Real-Time Weather Data Ingestion and Visualization Using Python and ELK stack

by: Joshua O'Callaghan
date: October 15, 2024 8:00am MST

Elasticsearch is an open-source, distributed search and analytics engine that allows for fast and scalable full-text search capabilities. Elasticsearch provides powerful indexing and searching capabilities and is often used for log and event data analysis, text search, and real-time analytics. Its architecture enables distributed data storage and processing, which makes it suitable for handling large-scale datasets across multiple nodes.

Elasticsearch supports RESTful APIs, making it straightforward to integrate with various data sources and programming languages. It uses JSON for storing documents, and its schema-free nature allows for flexible data modeling and quick indexing of complex data structures.

The ELK stack—which stands for Elasticsearch, Logstash, and Kibana—is a powerful trio that provides a comprehensive solution for data ingestion, processing, and visualization all which we touch on in this project.

Elasticsearch serves as the backbone, providing the search and storage capabilities for ingested data.
Logstash can be used for real-time data ingestion, filtering, and transformation before sending data to Elasticsearch.
Kibana is the visualization layer that allows users to create dashboards, graphs, and charts based on the indexed data in Elasticsearch.

Together, these components provide a versatile, open-source solution for searching, logging, monitoring, and analyzing data. The stack is especially popular in use cases involving large datasets where real-time analysis and insights are required.

When compared to other databases and search engines, Elasticsearch stands out due to its unique set of features. Elasticsearch excels in speed, scalability, and full-text search capabilities, allowing for real-time analytics, flexible data modeling, and easy integration through its REST API. Its open-source nature and ecosystem of tools like Kibana and Logstash make it versatile for search and analytics tasks. However, it has drawbacks, including complex configuration, eventual consistency issues, resource-intensive operations, and limited support for complex transactional use cases compared to traditional relational databases. All of these critical components when choosing a backend for designing a new system.
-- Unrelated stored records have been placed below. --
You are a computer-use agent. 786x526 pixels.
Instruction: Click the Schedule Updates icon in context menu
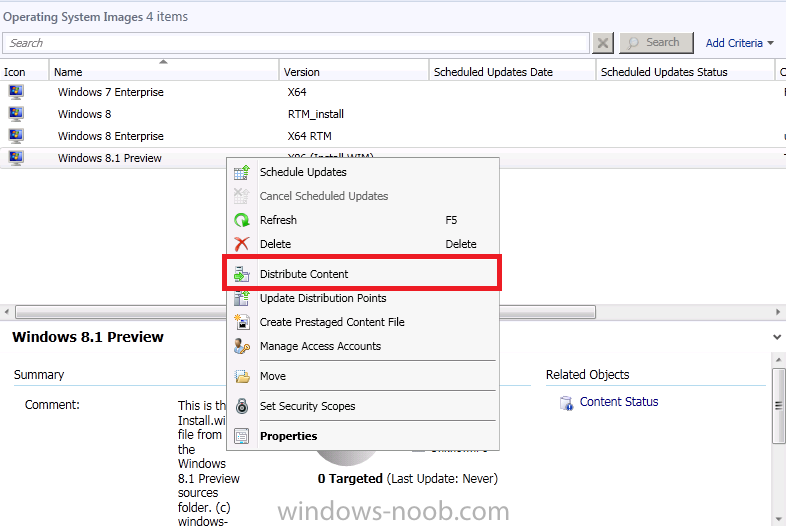[x=241, y=172]
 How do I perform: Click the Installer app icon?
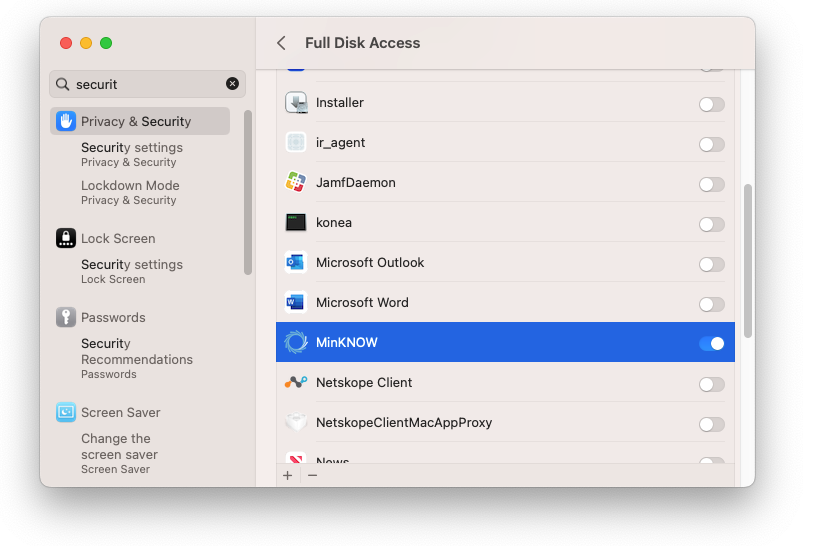[296, 103]
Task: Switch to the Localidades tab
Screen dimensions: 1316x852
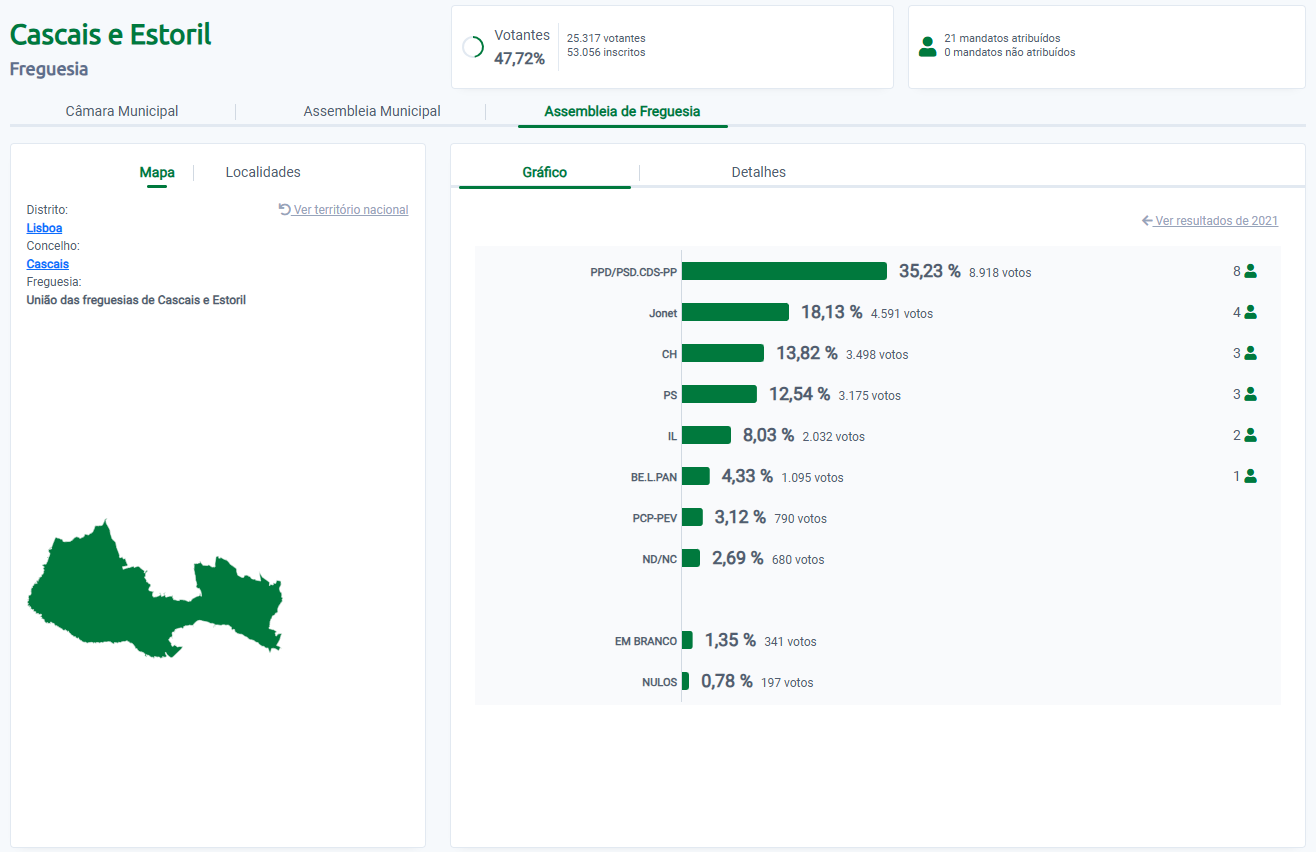Action: coord(263,172)

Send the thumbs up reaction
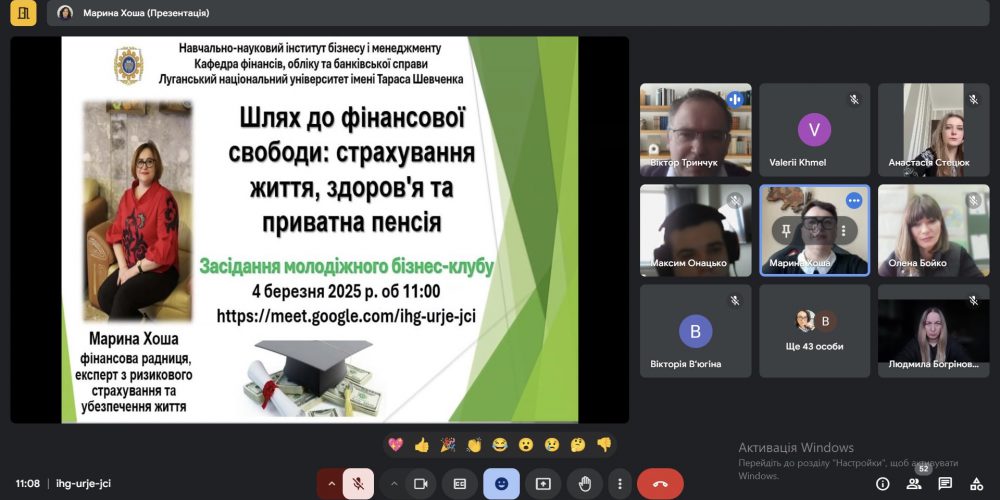click(x=422, y=444)
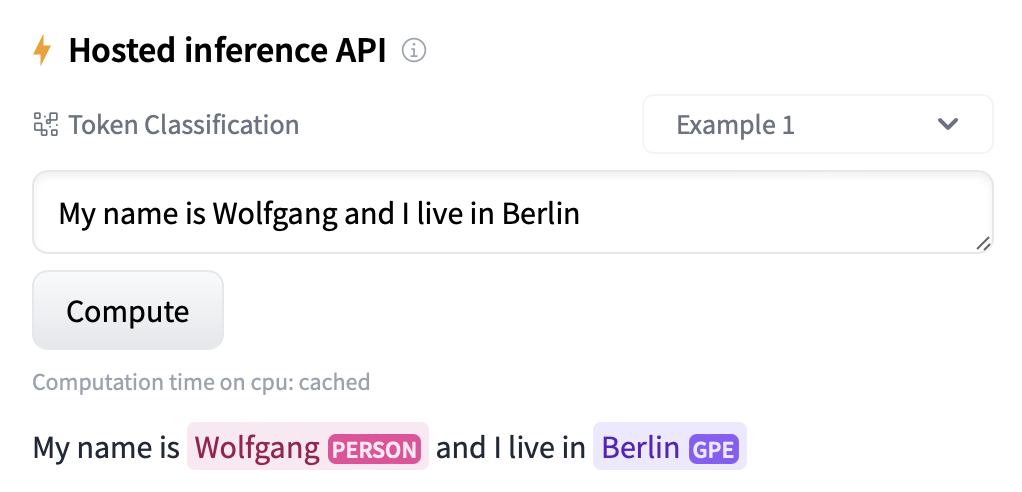Click the word Berlin inside the input box
Viewport: 1022px width, 492px height.
[x=541, y=213]
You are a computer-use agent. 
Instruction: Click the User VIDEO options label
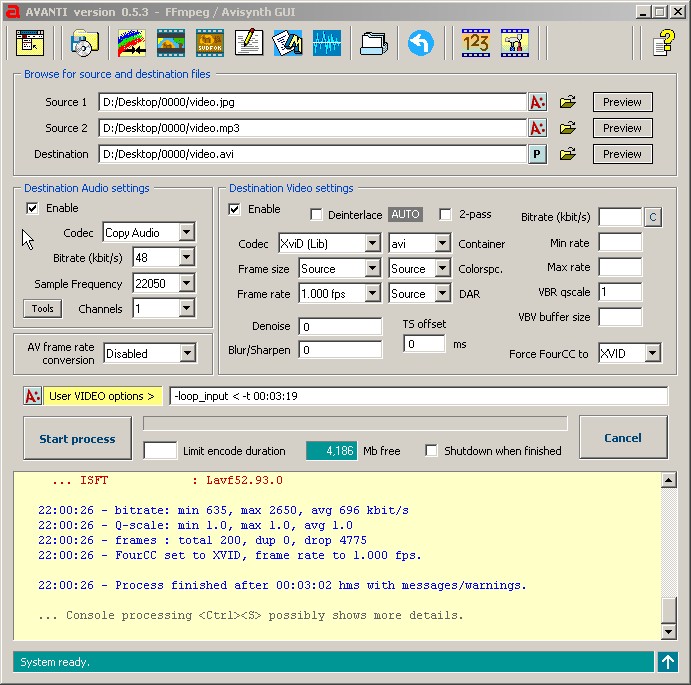102,396
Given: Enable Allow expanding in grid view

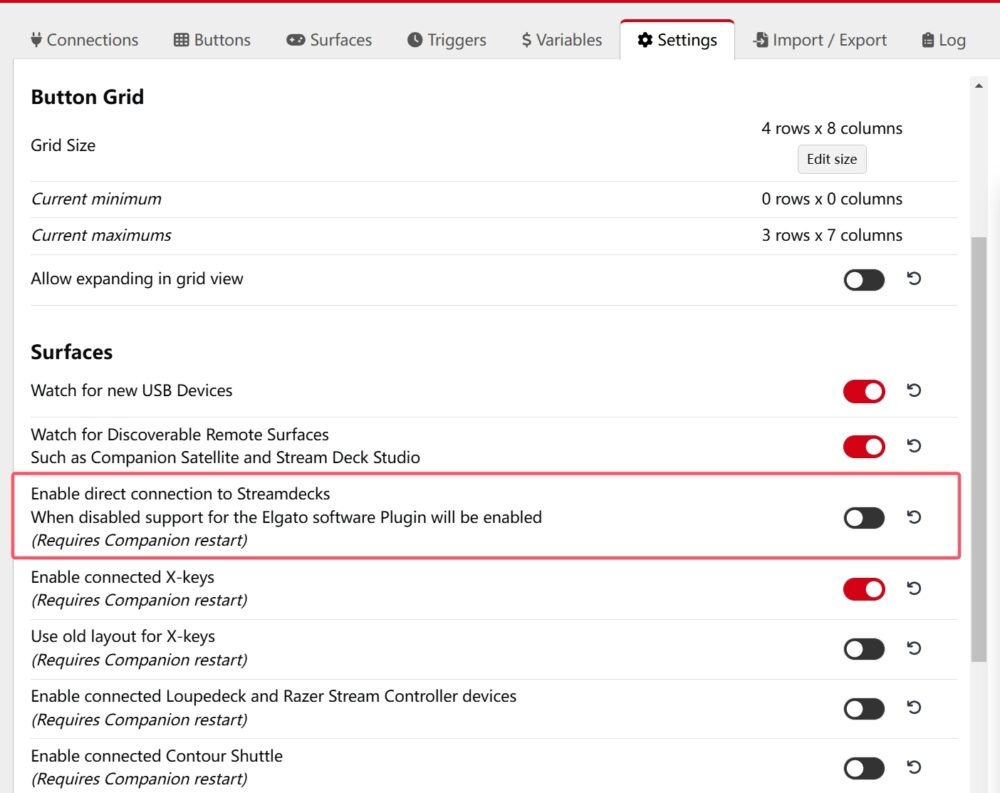Looking at the screenshot, I should pyautogui.click(x=864, y=280).
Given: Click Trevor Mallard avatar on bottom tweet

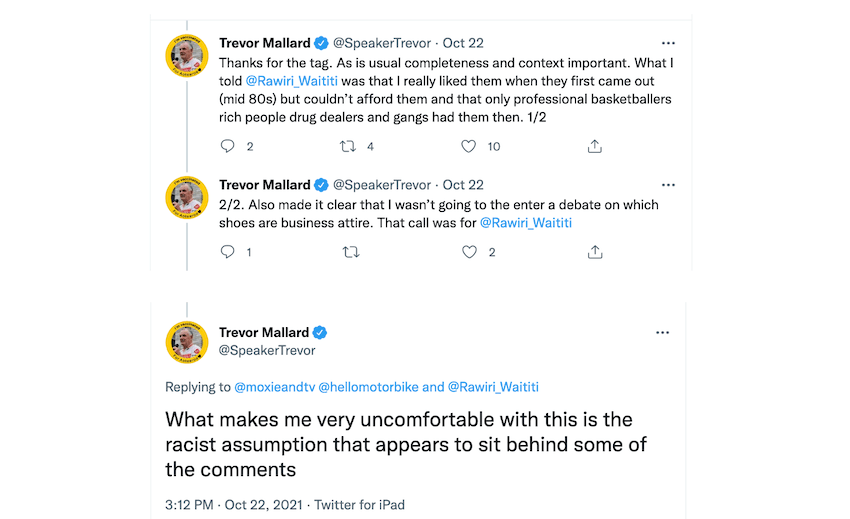Looking at the screenshot, I should (186, 342).

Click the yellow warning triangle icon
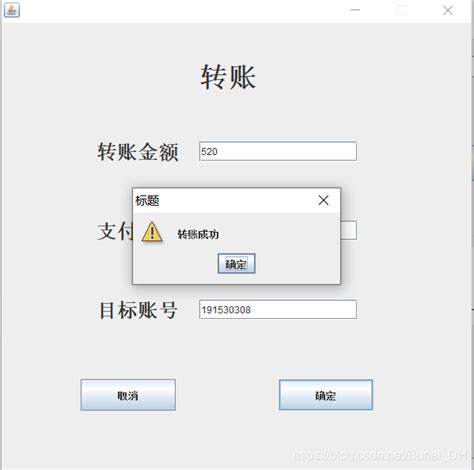(152, 232)
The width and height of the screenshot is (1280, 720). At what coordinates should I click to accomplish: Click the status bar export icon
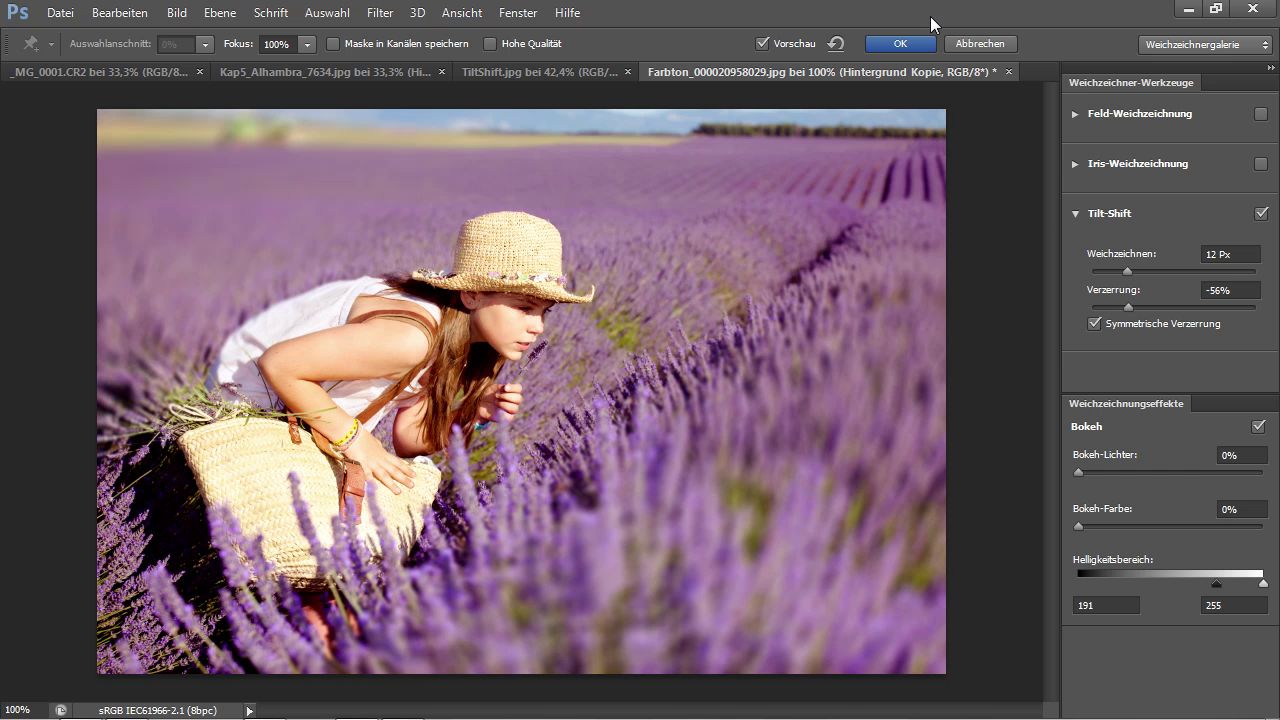tap(60, 710)

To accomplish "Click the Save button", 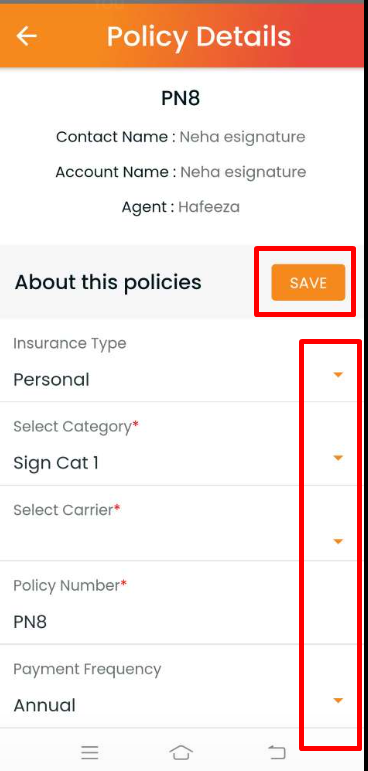I will click(308, 283).
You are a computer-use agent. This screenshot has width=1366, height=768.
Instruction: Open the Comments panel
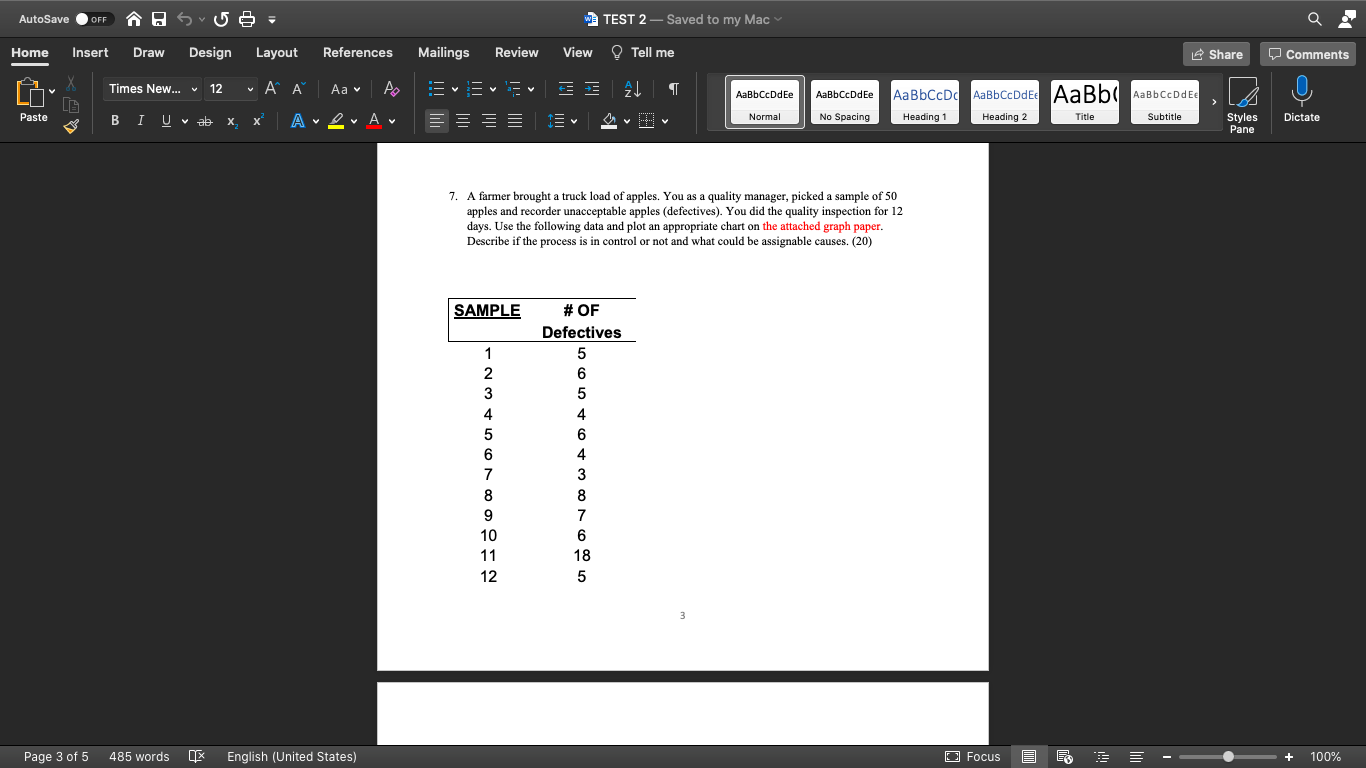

Elasticsearch and it's related software components have slowly but surely made their way into the corporate world over the last decade. Companies like American Express, Google, and Intel utilize Elasticsearch for various reasons, ranging from log analysis and monitoring to real-time analytics and search. Here are some reasons why these corporations might choose Elasticsearch:

Log and Event Data Analysis
- Large enterprises generate massive volumes of log data from different services and applications. Elasticsearch is well-suited for log aggregation, searching, and alerting.
- With Kibana dashboards, companies can visualize log data in real-time, helping teams identify issues quickly and reduce downtime.
Fraud Detection and Anomaly Detection
- Companies like American Express may use Elasticsearch for real-time fraud detection, where data from credit card transactions is analyzed for suspicious activity.
- Elasticsearch’s anomaly detection capabilities make it easier to identify unusual patterns in large datasets.
Monitoring and Observability
- Google or Intel may use Elasticsearch as part of their observability stack to monitor the health of their infrastructure. Tools like Metricbeat can collect and index metrics from different services, while Kibana can provide a single-pane-of-glass view of the infrastructure.
- Elasticsearch’s ability to handle diverse data sources makes it ideal for multi-cloud and hybrid cloud monitoring.
Search-Based Applications
- For companies providing large-scale web services, Elasticsearch powers search engines and auto-complete features, allowing for personalized search experiences based on user behavior.
- Companies like Google, known for their search capabilities, can leverage Elasticsearch for internal search solutions or powering search features in their products.
Real-Time Data Analytics
- Elasticsearch enables organizations to analyze data as it arrives, making it suitable for business intelligence, customer analytics, and operational monitoring.
- American Express, for example, could use Elasticsearch to analyze real-time financial transactions, improving customer experience and reducing fraud.

The combination of speed, scalability, full-text search capabilities, and a robust available ecosystem makes Elasticsearch an attractive choice for large corporations needing real-time data solutions. While it may not be suitable for every use case, it offers significant advantages in applications where search, logging, monitoring, and analytics are central.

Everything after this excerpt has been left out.